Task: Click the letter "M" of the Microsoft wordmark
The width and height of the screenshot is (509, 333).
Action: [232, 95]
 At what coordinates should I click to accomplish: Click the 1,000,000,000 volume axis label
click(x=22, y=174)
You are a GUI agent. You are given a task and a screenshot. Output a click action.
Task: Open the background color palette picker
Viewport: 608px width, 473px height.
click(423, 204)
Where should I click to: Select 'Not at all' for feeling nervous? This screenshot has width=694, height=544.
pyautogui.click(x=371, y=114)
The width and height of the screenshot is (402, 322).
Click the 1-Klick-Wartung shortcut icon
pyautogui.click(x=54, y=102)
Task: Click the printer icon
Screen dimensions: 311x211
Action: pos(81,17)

────────────────────

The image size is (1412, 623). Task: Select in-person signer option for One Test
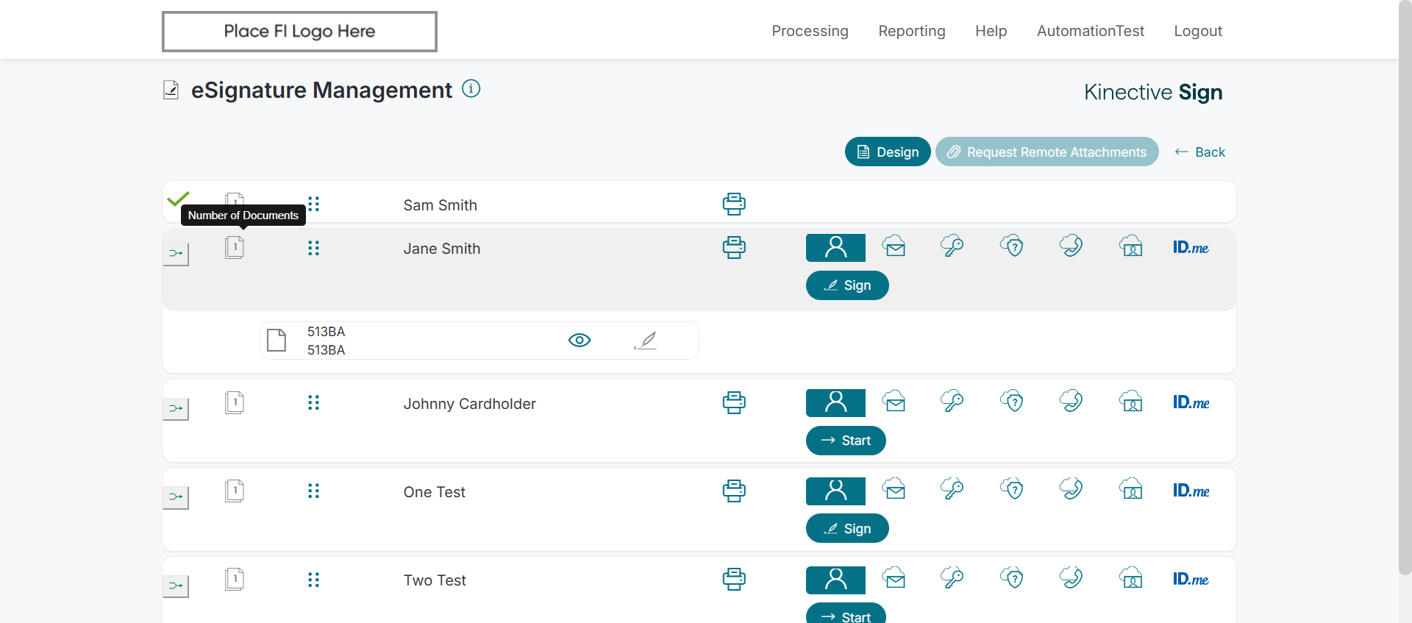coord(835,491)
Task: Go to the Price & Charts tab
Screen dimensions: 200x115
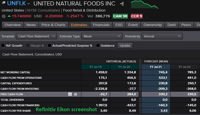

────────────────────

Exercise >> Return, unchanged, the run of lines above that opens with the line containing "Task: Click the letter" and closes with the line containing "You are a GUI". Include both.

Expected output >>
Task: Click the letter "M" of the Microsoft wordmark
The width and height of the screenshot is (509, 333).
Action: [232, 95]
 At what coordinates should I click to accomplish: Click the 1,000,000,000 volume axis label
click(x=22, y=174)
You are a GUI agent. You are given a task and a screenshot. Output a click action.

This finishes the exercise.